What is asked:
A. In the essay on filmmakers' commentary below, which anniversary of Pauline Kael's death did the earlier quoted piece commemorate?
B. Name every person mentioned by name in the essay on filmmakers' commentary below.

======== Source

A few years ago, in
commemoration of the 10th anniversary of the death of influential
film critic Pauline Kael, I wrote the following:
“I think (Kael) did a lot to expose the truth… that directors, writers
and actors who often work awfully close to the surface may still have
subterranean levels of achievement or purpose or commentary that they
themselves may be least qualified to articulate. It’s what’s behind her disdain
for Antonioni’s pontificating at the Cannes film festival; it’s what behind the
high percentage of uselessness of proliferating DVD commentaries in which we
get to hear every dull anecdote, redundant explication of plot development and
any other inanity that strikes the director of the latest Jennifer Aniston
rom-com to blurt out breathlessly; and it is what’s behind a director like Eli
Roth, who tailors the subtext of something like Hostel Part II almost as an afterthought to be bleated out
in defensive bursts on Larry King. Better to let your movie do the talking for
you.”
In an age where everybody’s got
something to say about the work they’ve done as filmmakers, and usually a forum
in which to expound on it, it’s gotten to the point where most of the time
nothing is really being said. If you punch up the commentary track for, say, Sucker Punch or the Star Wars prequels, you’re likely only going to get a bunch of
inside dope from technical wizards about the sets and special effects and, yes,
lots of junket-ready anecdotes about how great he or she was to work with or
what a brilliant genius he or she was in facilitating all the sound and fury on
screen.

================
======== Data supplied

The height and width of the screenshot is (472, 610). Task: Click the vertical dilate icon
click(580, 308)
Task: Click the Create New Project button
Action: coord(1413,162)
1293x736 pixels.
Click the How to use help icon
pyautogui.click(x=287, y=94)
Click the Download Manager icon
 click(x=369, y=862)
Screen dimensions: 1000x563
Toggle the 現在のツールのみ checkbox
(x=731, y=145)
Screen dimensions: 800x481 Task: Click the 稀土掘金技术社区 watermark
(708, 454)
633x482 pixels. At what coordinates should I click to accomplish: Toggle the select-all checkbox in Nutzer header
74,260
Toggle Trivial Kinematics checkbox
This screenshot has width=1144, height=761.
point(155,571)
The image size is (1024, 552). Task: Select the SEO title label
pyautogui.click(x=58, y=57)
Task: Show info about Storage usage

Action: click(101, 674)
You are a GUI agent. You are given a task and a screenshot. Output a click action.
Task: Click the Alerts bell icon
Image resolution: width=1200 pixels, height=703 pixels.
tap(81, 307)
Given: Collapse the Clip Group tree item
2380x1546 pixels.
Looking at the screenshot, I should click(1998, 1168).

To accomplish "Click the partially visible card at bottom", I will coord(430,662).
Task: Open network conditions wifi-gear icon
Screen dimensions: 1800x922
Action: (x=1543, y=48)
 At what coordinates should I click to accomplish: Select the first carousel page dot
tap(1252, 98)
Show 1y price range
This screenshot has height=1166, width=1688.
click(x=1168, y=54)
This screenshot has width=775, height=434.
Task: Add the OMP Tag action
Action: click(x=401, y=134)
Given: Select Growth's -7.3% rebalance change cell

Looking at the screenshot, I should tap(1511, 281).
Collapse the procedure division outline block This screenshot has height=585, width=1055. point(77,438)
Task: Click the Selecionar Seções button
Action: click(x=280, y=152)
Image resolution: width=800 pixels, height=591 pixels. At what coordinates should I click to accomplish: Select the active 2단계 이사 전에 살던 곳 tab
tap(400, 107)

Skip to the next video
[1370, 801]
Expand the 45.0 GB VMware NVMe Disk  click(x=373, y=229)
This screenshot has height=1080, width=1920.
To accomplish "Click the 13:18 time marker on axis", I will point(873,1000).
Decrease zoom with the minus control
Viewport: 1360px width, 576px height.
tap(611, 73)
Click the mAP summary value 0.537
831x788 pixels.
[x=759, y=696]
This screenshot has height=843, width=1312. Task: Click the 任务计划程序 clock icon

================

Results:
A. The 10th anniversary of her death.

B. Pauline Kael, Antonioni, Jennifer Aniston, Eli Roth, Larry King